Hey everybody, I keep getting an HTTP error 403 when using my scraper, and I'm confused why:
a. I get it in the first place
b. I sometimes don't get the error but other times do
Any ideas? Thanks!
library(tidyverse)
library(rvest)
library(RSelenium)
library(progress)
get_schedule <- function(league, season, ..., progress = TRUE) {
mydata <- tidyr::crossing(league, season)
if (progress) {
pb <- progress::progress_bar$new(format = "get_schedule() [:bar] :percent eta: :eta", clear = FALSE, total = nrow(mydata), show_after = 0)
pb$tick(0)
}
.get_schedule <- function(league, season, ...) {
if (league == "KHL") {
if (season == "2018-19") {url = "https://en.khl.ru/calendar/671/00/"}
else if (season == "2017-18") {url = "https://en.khl.ru/calendar/468/00/"}
else if (season == "2016-17") {url = "https://en.khl.ru/calendar/405/00/"}
else if (season == "2015-16") {url = "https://en.khl.ru/calendar/309/00/"}
else if (season == "2014-15") {url = "https://en.khl.ru/calendar/266/00/"}
else if (season == "2013-14") {url = "https://en.khl.ru/calendar/244/00/"}
else if (season == "2012-13") {url = "https://en.khl.ru/calendar/222/00/"}
else if (season == "2011-12") {url = "https://en.khl.ru/calendar/202/00/"}
else if (season == "2010-11") {url = "https://en.khl.ru/calendar/185/00/"}
else if (season == "2009-10") {url = "https://en.khl.ru/calendar/167/00/"}
else if (season == "2008-09") {url = "https://en.khl.ru/calendar/160/00/"}
else {stop("Season not available. Sorry!")}
}
else {stop("League not available.
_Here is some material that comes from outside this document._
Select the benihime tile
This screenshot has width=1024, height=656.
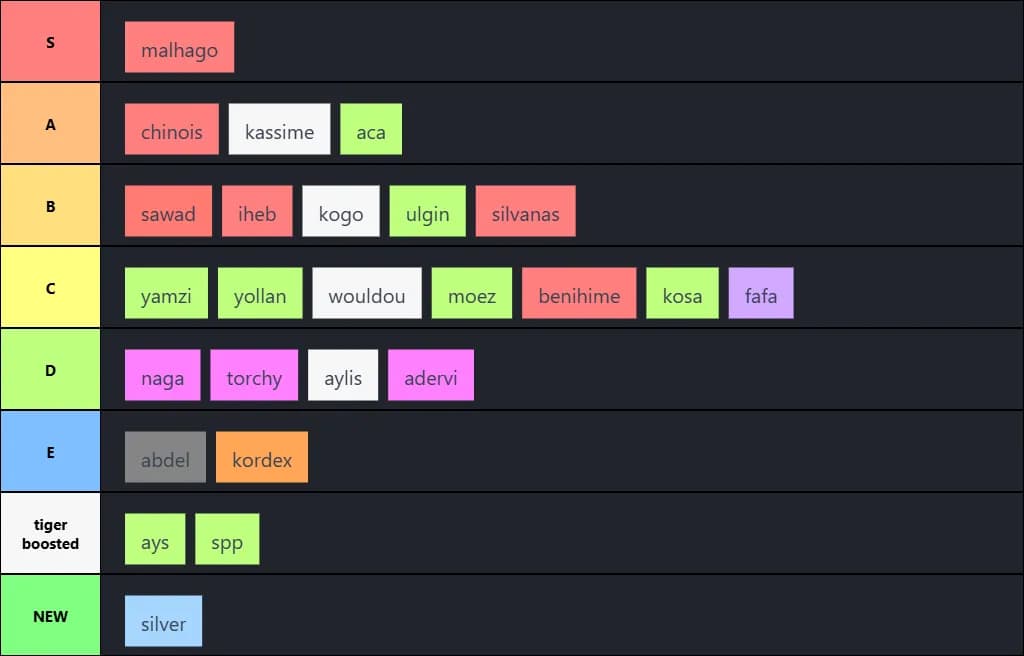579,293
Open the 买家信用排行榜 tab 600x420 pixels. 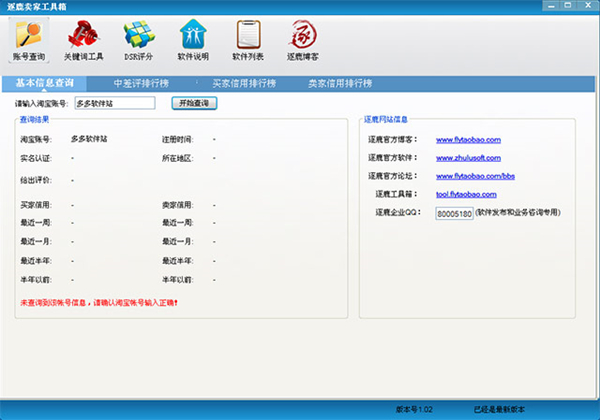pos(240,83)
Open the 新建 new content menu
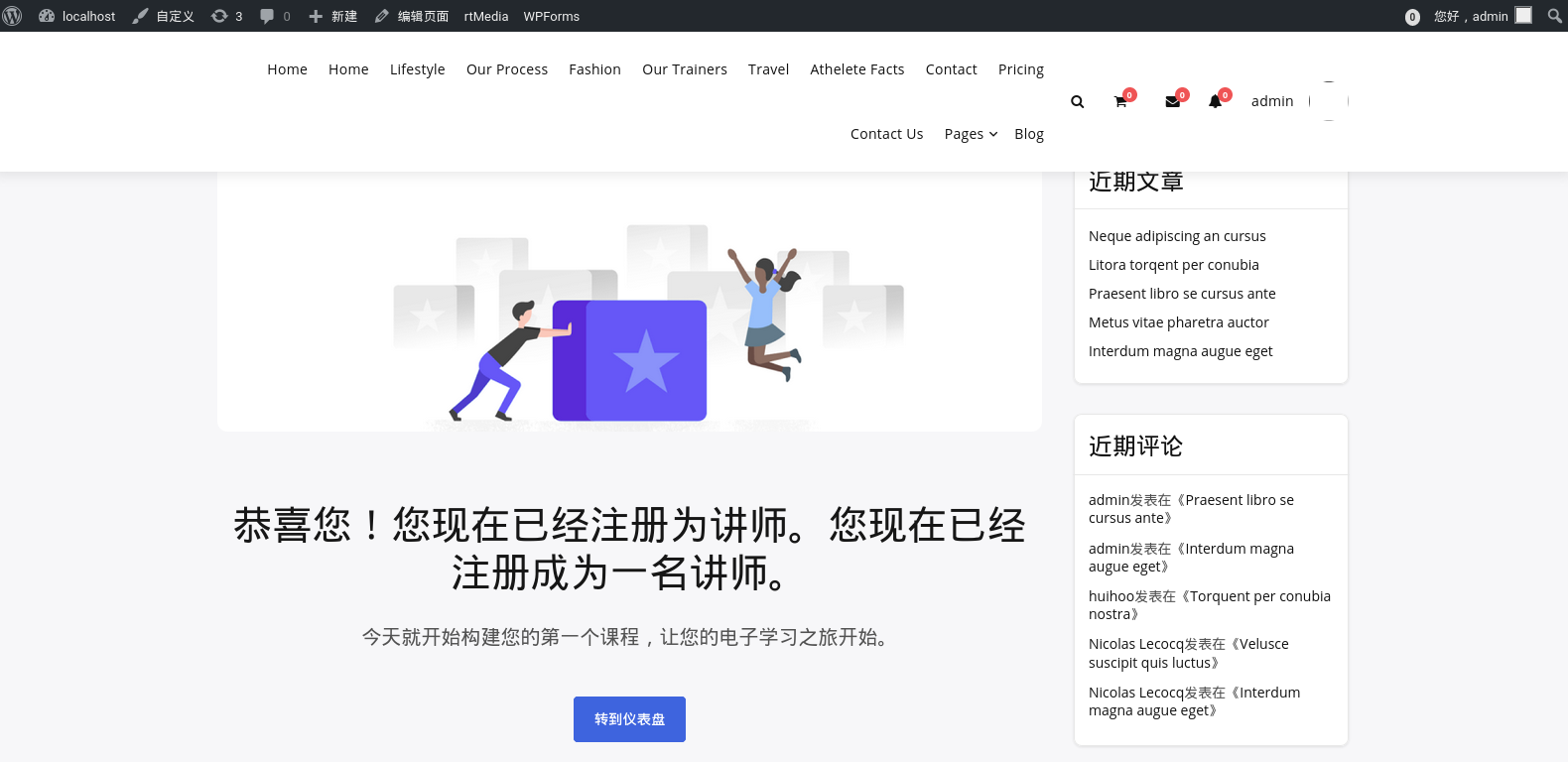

Sorry!")}
driver <- rsDriver(verbose = FALSE)
driver$client$navigate(url)
page <- driver$client$getPageSource() %>%
purrr::pluck(1) %>%
read_html()
driver$client$close()
driver$server$stop()
schedule <- page %>%
html_nodes("ul+ ul li:nth-child(1) a") %>%
html_attr("href") %>%
str_c("https://en.khl.ru", .) %>%
as_tibble() %>%
set_names("url") %>%
mutate(season = season) %>%
mutate(league = league) %>%
distinct()
return(schedule)
}
schedule_data <- map2_dfr(mydata[["league"]], mydata[["season"]], .get_schedule)
return(schedule_data)
}
get_schedule("KHL", "2018-19")
#> Error in open.connection(con, "rb"): HTTP error 403.
Created on 2018-11-25 by the reprex package (v0.2.0).